South African rand hits 13-yr low as market sees U.S. rate hike

JOHANNESBURG (Reuters) – South Africa’s rand fell to a new 13-year low to the dollar on Monday, after investors sold off emerging market currencies amid heightened expectations of an imminent interest rate hike in the United States. At 1508 GMT the rand was trading 0.21 percent softer at 12.0600 to the dollar after earlier stumbling 0.8 percent to 12.1330, its weakest level since early March 2002, according to Thomson Reuters data. The currency recouped some of its losses after Standard & Poor’s said South Africa’s credit rating was unlikely to change at another review in June or in the next 24 months, but an electricity crunch would shave 0.3 percent off this year’s economic growth. “The reality is that there is more dollar strength coming through as opposed to market issues.

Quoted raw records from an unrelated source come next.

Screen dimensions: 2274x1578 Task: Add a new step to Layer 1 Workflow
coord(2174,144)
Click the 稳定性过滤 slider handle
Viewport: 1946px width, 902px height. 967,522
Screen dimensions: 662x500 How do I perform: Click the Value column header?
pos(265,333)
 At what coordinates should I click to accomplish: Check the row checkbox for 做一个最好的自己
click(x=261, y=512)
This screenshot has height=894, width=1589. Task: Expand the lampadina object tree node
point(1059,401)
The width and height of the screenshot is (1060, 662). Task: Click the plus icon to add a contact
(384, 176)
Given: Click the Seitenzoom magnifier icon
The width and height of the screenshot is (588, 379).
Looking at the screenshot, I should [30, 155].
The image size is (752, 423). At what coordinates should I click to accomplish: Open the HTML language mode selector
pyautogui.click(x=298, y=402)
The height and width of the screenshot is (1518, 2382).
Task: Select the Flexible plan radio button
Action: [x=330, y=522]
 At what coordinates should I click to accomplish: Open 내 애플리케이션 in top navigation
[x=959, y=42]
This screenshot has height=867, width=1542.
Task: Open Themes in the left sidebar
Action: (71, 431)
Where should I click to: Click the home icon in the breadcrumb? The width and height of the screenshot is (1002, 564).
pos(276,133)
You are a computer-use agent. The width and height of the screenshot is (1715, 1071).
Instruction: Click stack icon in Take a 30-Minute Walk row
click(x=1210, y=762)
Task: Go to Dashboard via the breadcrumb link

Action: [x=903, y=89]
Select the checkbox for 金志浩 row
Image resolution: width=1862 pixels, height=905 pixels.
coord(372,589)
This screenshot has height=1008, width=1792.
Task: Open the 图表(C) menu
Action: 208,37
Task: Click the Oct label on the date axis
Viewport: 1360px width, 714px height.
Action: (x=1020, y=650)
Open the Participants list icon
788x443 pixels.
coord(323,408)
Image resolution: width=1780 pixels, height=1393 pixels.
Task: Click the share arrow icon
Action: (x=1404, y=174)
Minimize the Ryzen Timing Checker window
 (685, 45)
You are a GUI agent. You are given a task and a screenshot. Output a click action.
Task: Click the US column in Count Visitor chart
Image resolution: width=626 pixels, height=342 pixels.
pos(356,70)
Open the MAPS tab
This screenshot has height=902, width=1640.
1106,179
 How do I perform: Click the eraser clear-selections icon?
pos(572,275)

There is a structural problem on our local economy,” said Cheslyn Francis, a portfolio manager at Afrifocus Securities. “We are not as productive as we hoped. Despite positive data offshore, we are not following that trend. The market is very cognisant of that.” Expectations of U.S. rate rises are under-cutting most emerging markets after a robust jobs report in the U.S. on Friday buoyed the dollar to 11 1/2-year highs. In local bonds, the yield on the 2026 benchmark paper was up 0.5 basis points to 7.955 percent.